Work to complete -
How many lines of the records below contain the word "active"? Answer with the number alone.

Stored records -
_ _ _ _

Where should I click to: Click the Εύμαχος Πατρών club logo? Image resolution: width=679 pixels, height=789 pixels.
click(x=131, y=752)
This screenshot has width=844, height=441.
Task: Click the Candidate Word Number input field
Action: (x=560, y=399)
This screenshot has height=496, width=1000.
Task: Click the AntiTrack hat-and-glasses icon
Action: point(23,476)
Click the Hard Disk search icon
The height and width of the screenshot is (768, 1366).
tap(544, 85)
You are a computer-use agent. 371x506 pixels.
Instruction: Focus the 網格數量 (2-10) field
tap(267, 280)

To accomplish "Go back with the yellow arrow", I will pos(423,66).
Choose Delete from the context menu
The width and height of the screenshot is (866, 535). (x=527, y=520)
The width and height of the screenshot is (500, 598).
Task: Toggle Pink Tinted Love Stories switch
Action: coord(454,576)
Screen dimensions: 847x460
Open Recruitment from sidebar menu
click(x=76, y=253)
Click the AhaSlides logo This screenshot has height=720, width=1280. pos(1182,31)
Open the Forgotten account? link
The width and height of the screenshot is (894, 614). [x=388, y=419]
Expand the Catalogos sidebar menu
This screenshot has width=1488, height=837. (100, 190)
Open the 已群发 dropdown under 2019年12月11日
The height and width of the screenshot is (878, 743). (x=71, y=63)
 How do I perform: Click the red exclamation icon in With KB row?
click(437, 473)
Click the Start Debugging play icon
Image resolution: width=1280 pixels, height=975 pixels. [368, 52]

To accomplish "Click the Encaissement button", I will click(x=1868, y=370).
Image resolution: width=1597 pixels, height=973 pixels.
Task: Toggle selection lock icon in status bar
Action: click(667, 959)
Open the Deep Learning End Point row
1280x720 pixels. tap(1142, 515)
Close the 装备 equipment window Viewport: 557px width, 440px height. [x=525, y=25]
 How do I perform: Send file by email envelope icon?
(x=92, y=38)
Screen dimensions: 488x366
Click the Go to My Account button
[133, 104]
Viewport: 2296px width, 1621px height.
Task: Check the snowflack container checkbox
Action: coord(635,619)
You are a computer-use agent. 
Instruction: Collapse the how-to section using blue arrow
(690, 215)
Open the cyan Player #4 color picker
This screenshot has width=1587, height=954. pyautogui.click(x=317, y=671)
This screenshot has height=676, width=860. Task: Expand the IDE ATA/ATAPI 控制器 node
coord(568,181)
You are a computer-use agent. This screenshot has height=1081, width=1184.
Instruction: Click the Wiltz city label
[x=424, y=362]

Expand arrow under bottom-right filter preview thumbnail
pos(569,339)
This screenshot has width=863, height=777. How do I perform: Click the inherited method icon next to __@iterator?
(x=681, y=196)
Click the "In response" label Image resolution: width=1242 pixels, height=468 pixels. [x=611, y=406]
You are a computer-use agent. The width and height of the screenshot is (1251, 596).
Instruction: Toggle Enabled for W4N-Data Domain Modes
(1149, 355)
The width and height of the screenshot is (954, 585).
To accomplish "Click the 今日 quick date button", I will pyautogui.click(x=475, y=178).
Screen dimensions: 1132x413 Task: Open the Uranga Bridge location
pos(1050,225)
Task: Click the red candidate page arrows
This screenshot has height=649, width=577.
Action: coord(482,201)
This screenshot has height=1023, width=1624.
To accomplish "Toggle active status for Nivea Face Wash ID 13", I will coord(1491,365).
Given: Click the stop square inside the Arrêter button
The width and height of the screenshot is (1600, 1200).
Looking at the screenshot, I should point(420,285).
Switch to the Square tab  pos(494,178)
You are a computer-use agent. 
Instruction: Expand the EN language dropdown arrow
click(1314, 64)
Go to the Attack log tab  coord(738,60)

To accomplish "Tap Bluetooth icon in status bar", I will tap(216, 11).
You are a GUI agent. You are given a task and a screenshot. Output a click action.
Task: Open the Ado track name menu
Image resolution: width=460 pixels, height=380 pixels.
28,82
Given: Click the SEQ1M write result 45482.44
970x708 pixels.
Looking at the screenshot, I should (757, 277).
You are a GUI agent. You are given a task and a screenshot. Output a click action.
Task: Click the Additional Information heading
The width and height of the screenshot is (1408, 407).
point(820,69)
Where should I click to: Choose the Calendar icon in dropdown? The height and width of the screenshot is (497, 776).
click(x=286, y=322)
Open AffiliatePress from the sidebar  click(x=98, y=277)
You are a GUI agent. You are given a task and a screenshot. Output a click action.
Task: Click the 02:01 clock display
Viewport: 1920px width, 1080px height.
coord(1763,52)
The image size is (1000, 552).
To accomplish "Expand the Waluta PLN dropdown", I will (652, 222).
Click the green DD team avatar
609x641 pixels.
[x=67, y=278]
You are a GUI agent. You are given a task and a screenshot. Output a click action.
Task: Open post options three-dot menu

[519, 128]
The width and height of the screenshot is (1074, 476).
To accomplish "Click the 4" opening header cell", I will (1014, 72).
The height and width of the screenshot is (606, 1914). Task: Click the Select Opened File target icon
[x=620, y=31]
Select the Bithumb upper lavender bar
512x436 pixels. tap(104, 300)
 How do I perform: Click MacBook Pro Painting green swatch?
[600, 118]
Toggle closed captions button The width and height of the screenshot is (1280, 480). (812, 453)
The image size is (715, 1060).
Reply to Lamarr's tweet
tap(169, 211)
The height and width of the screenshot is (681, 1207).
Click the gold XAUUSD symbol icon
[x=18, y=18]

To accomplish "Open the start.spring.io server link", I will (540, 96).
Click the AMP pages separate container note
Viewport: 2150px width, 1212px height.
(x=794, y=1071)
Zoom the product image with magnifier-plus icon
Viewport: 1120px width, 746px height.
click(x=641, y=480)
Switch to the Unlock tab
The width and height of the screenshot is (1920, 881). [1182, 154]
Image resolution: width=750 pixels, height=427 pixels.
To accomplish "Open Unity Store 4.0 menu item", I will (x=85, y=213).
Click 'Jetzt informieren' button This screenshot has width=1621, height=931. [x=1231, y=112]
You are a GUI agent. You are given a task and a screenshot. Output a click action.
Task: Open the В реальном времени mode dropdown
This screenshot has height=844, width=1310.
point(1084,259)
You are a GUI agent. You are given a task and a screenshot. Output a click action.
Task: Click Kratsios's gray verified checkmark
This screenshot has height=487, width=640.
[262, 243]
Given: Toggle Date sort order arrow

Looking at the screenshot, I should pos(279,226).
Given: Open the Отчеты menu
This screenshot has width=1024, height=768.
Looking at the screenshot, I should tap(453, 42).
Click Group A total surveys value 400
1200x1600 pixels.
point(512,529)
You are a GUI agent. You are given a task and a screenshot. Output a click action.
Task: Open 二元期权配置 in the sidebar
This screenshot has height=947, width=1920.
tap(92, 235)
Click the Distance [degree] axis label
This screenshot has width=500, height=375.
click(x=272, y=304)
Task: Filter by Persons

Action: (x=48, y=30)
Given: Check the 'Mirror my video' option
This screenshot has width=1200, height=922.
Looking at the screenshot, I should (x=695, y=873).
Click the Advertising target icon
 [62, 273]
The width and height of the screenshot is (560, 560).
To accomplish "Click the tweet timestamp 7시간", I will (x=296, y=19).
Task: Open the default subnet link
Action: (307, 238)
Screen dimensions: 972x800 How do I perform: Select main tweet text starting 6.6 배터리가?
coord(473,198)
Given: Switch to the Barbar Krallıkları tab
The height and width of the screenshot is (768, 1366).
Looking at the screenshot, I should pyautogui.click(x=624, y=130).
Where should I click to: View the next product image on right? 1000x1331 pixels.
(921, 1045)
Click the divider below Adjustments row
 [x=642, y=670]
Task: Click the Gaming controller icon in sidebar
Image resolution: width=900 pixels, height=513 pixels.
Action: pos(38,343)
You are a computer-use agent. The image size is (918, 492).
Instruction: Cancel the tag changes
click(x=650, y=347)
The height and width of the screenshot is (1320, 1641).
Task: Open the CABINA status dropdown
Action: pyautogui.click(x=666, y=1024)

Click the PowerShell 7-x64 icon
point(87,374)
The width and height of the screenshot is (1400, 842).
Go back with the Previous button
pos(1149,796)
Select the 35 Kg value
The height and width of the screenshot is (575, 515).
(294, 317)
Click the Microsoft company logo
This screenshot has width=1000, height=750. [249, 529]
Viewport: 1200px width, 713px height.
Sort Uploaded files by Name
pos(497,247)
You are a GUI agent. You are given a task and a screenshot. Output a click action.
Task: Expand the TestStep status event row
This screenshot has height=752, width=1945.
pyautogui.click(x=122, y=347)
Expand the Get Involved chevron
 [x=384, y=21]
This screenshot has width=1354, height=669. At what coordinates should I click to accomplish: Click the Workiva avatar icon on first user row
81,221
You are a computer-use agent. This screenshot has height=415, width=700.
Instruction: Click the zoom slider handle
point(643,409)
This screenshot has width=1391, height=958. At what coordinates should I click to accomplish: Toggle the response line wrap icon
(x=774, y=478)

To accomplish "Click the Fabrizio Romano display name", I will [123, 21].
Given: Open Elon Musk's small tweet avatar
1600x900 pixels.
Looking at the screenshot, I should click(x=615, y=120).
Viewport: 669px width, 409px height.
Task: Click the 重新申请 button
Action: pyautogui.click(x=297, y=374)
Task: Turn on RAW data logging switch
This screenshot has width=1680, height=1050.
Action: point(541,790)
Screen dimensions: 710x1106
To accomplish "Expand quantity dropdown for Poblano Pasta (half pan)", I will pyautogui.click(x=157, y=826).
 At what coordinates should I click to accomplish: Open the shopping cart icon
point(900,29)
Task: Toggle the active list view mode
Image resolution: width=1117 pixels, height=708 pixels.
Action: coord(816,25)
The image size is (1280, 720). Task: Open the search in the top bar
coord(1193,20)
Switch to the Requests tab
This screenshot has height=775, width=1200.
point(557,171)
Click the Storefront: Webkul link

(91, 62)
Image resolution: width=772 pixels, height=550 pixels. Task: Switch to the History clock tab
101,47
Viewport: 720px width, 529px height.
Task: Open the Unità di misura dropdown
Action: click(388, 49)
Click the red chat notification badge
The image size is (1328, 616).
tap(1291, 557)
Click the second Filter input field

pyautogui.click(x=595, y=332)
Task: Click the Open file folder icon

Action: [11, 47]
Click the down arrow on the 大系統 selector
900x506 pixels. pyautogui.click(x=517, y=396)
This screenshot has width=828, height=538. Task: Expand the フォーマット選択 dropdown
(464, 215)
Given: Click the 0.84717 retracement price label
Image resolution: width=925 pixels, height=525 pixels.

_ _ _ _

Solution to the problem -
2